Tuesday, August 9, 2016

Legal Marketing Questions: Return on Investment

Originally published by Stacey E Burke Blog.

In the final quarter of 2015, I polled several lawyers whose opinions I respect to find out what marketing challenges they face and what marketing questions they would like answered. I compiled this information, and I hope to address the hottest issues on a repeated basis in my writing and speaking engagements for 2016.

In 2015, Jim Perdue, Jr. and his law partner Don Kidd, transitioned their law firm website, social media, and online marketing program from “a vendor with whom we were highly dissatisfied” to a new integrated approach. Perdue is one of the most published and sought after speakers for trial lawyer topics spanning a broad spectrum of knowledge, including medical malpractice and mass tort litigation. Now that his firm has an updated digital presence that it owns and controls, Perdue would like to know where to spend his marketing dollars next.

His question is, “I want someone in legal marketing to explain the return on investment for increased expenditures for online legal marketing. Why does spending more make a difference, and how does it do so?
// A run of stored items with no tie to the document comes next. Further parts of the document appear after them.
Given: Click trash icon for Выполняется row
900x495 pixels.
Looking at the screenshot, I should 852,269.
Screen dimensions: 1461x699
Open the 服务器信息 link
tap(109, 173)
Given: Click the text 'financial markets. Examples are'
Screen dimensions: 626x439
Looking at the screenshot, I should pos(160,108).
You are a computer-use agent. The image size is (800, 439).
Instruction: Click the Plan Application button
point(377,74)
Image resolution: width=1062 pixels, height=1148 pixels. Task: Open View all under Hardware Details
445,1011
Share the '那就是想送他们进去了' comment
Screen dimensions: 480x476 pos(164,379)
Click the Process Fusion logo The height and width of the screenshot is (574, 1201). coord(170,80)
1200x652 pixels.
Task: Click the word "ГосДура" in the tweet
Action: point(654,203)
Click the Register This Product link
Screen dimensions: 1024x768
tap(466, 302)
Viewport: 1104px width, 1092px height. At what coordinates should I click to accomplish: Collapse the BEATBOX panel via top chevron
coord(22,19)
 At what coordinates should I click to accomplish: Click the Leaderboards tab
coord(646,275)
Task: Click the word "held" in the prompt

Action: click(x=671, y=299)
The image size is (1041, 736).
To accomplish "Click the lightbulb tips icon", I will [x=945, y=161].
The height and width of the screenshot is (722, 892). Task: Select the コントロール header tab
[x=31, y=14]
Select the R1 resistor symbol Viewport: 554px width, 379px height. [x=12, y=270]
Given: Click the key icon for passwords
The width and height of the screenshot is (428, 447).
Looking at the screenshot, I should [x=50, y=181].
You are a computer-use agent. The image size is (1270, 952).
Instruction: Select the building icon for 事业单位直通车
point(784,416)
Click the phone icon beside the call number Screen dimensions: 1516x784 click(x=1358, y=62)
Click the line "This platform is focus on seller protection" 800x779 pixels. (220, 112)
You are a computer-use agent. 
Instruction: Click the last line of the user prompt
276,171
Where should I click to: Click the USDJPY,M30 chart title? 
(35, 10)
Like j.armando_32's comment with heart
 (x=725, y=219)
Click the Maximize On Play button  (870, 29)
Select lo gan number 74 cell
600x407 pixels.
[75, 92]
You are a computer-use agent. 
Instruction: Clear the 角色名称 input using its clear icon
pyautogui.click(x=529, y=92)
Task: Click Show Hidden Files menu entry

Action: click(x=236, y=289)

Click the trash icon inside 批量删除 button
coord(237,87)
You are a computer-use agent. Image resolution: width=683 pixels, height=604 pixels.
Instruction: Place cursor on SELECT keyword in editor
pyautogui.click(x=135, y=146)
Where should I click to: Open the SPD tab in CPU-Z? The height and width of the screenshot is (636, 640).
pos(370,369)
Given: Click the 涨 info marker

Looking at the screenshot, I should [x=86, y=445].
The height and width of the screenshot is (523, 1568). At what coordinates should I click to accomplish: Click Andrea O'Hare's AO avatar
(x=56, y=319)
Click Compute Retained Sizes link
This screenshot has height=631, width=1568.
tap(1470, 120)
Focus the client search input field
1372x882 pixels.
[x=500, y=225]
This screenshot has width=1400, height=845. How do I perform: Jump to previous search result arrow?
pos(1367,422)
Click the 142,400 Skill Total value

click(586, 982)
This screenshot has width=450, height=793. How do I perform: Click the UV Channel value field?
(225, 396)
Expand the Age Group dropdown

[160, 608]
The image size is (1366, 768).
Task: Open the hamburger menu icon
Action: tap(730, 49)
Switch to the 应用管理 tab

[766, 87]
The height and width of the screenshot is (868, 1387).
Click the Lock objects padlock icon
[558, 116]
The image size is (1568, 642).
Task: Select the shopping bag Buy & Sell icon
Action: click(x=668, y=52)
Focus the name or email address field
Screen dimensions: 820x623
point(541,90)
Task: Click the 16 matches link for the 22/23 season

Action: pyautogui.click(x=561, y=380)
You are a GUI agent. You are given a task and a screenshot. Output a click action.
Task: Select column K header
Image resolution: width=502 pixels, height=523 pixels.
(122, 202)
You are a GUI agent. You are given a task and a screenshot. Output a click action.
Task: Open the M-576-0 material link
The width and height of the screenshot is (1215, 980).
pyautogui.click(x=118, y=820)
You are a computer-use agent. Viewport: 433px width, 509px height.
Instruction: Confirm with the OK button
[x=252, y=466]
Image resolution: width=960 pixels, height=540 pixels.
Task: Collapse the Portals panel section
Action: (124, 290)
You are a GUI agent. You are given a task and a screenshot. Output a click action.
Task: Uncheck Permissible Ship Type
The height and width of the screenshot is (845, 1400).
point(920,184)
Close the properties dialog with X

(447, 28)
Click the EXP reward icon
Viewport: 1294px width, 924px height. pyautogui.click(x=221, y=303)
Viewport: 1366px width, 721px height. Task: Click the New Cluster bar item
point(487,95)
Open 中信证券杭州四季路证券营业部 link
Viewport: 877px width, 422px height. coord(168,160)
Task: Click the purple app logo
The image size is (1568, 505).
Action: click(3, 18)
And in language a non-techie could understand.”

One of Florida’s most prominent law firms, Searcy Denney Scarola Barnhart & Shipley, P.A., has an in-house marketing department, works with outsourced marketing providers, and the individual lawyers do their own business development. Shareholder Brenda S. Fulmer has created a strong pharmaceutical and medical device practice for herself across a distinguished 20-year career. She shared her concerns about finding the time to market as an attorney. She says, “The biggest challenge is for our attorneys to find the time to devote to marketing and then deciding where that time is best spent.”

She also asks, “How can we know if our firm’s marketing is really working?  Which metrics are the most helpful?  How do you know the right amount to spend and where?”

Stacey: The return on investment will vary based upon the type of marketing expenditure. For example, the ROI of social media involves key performance indicators such as reach, following, and engagement and the ROI for paid search advertising can include items like cost per impression, cost per click, and average position. The one thing all of these metrics have in common is that most lawyers don’t care for the phrasing. If you do not put any effort into your marketing, whether spending money on a campaign or manually blogging and social media marketing yourself, you will not see an increase in inbound leads. You have to spend money to make money, as they say.

What lawyers really want to know is how every dollar that the firm spends will translate into an increase in leads, clients, revenue, and cash flow. Your marketing vendors must track every inbound lead your expenditures generate and your law firm must set up internal processes to track lead quality and the conversion of leads into clients. To a “non-technie,” I would say that you need to know what your acquisition cost is per lead, per qualified lead, per signed client, per filed case, and your anticipated financial return. If you track all of these financial amounts across all of your expenditures, you will be able to make the optimal marketing choices for your law firm.

Some firms do spray and pray ROI – they recognize that they have to spend money on marketing and decide to get married to a chosen vendor. The firm then spends as much money as possible, usually making decent money in return, without asking for or receiving a true accounting of their ROI. The firm figures that if it is making decent money, the marketing must be working.